Once used as a fancy way to address Spanish nobles, the usage of the Don title evolved to mean a distinguished gentleman. You know the type. It’s an honorific designation that has sailed across the Atlantic to enjoy broad contemporary usage for personal, social or official distinction in Latin American and Mexican-American communities.
But how did USF become the Dons?
Until November 1931, our athletic programs were referred to as the “Grey Fog,” a logical tribute to the cool blanket that swaddles our city. The San Francisco Junior Chamber of Commerce, however, felt that the name encouraged a chilly reputation and could hurt the city’s advertising.

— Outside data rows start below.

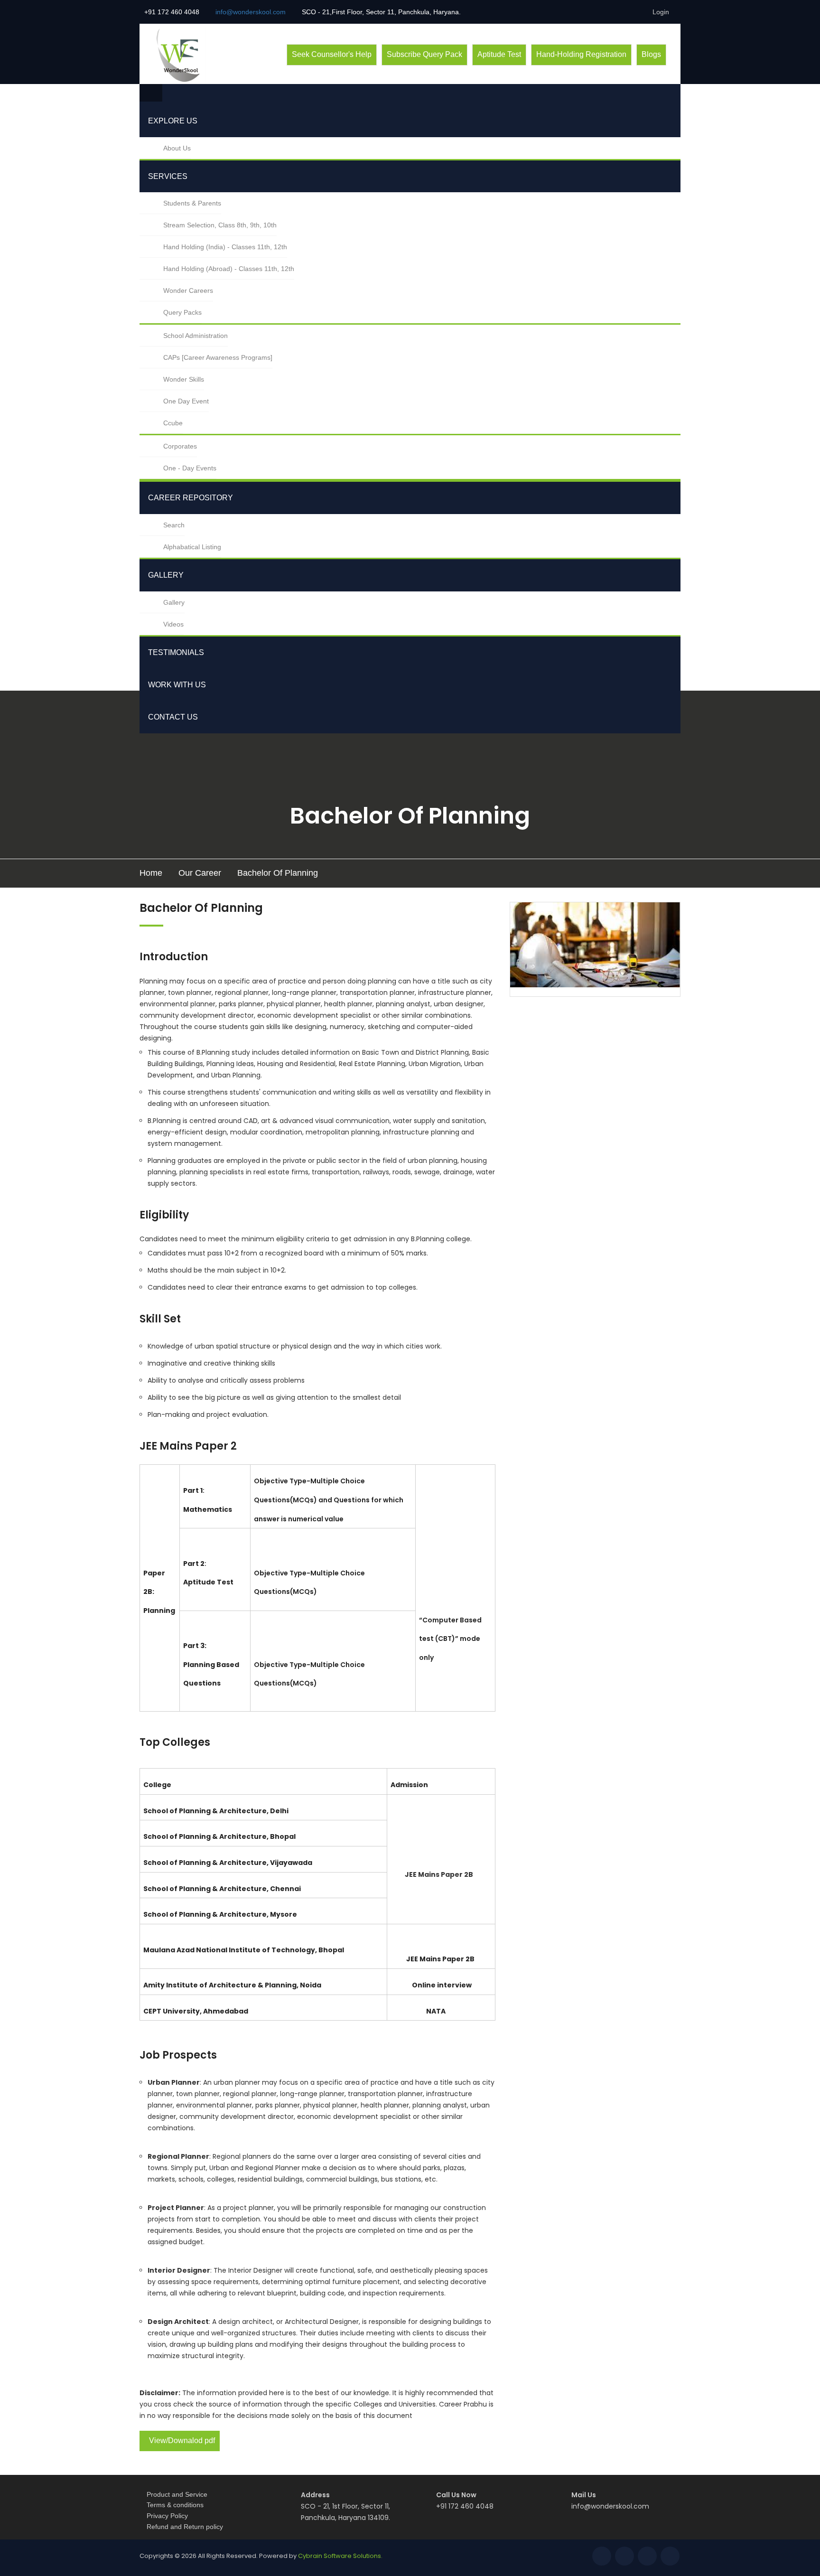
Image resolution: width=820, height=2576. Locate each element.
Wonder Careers (188, 290)
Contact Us (173, 717)
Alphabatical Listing (192, 547)
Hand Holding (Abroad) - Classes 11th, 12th (228, 268)
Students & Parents (192, 203)
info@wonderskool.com (610, 2506)
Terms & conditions (175, 2505)
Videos (173, 624)
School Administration (195, 335)
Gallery (166, 575)
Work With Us (177, 685)
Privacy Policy (167, 2516)
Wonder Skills (183, 379)
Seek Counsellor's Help (332, 54)
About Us (177, 148)
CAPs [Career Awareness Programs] (217, 357)
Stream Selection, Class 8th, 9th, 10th (220, 225)
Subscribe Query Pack (424, 54)
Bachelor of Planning (277, 873)
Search (174, 525)
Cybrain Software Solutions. (340, 2555)
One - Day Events (189, 468)
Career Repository (190, 498)
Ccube (173, 423)
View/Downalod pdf (182, 2440)
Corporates (180, 446)
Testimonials (176, 652)
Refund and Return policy (185, 2526)
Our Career (199, 873)
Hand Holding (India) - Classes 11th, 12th (225, 247)
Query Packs (182, 312)
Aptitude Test (499, 54)
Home (151, 873)
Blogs (651, 54)
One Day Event (186, 401)
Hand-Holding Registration (581, 54)
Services (167, 176)
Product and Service (177, 2494)
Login (660, 12)
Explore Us (172, 121)
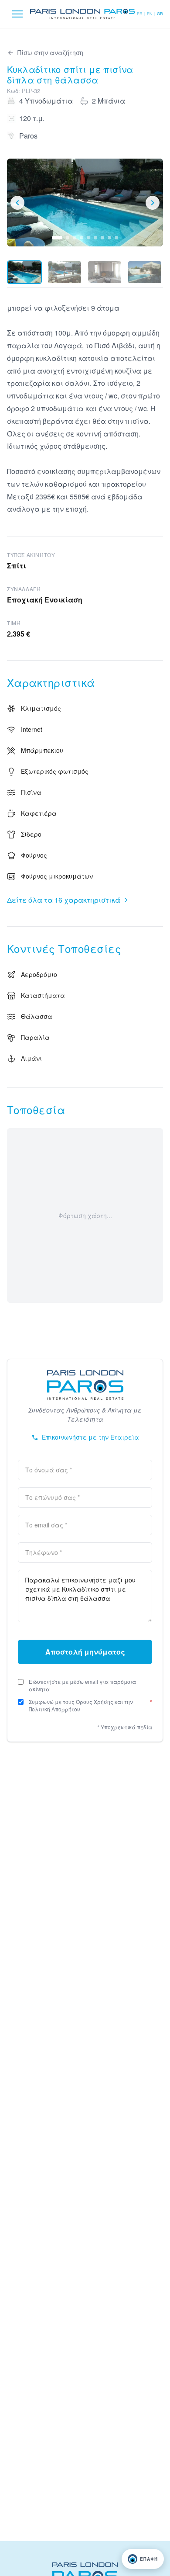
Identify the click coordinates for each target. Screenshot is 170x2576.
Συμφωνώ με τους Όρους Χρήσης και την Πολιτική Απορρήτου (90, 1705)
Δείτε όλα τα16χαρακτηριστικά (63, 900)
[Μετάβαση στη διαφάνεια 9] (116, 237)
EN (150, 14)
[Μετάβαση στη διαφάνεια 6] (95, 237)
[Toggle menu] (17, 14)
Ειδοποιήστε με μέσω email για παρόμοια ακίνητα (82, 1685)
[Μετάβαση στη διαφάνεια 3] (74, 237)
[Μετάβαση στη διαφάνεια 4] (81, 237)
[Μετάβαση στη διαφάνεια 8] (109, 237)
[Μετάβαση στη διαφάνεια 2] (67, 237)
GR (160, 14)
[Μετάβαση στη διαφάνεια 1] (57, 237)
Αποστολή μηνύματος (85, 1652)
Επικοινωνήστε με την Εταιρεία (90, 1437)
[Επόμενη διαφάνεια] (153, 203)
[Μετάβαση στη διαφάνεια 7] (102, 237)
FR (140, 14)
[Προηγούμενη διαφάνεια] (17, 203)
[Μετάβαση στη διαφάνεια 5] (88, 237)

So our beloved student newspaper, The San Francisco Foghorn, held a contest, challenging students and alumni to propose a new name. According to USF Historian Alan Ziajka in Legacy and Promise: 150 Years of Jesuit Education at the University of San Francisco, suggestions included seagulls, seals, and sea lions. In January 1932, a committee of undergraduates, alumni and administrators selected by Father President Edward Whelan, S.J. considered these and other submissions. Their votes were tallied to reveal USF’s new name: the Dons.
The new name spawned a more dignified mascot. In his signature mask and cape, Don Francisco – whose name is a subtle nod to Don Francisco de Haro, the city’s first mayor – represents a highly stylized version of the old-school Spanish look. We asked him to speak to us about his origins but he was unable to comment – he could only gesture wildly.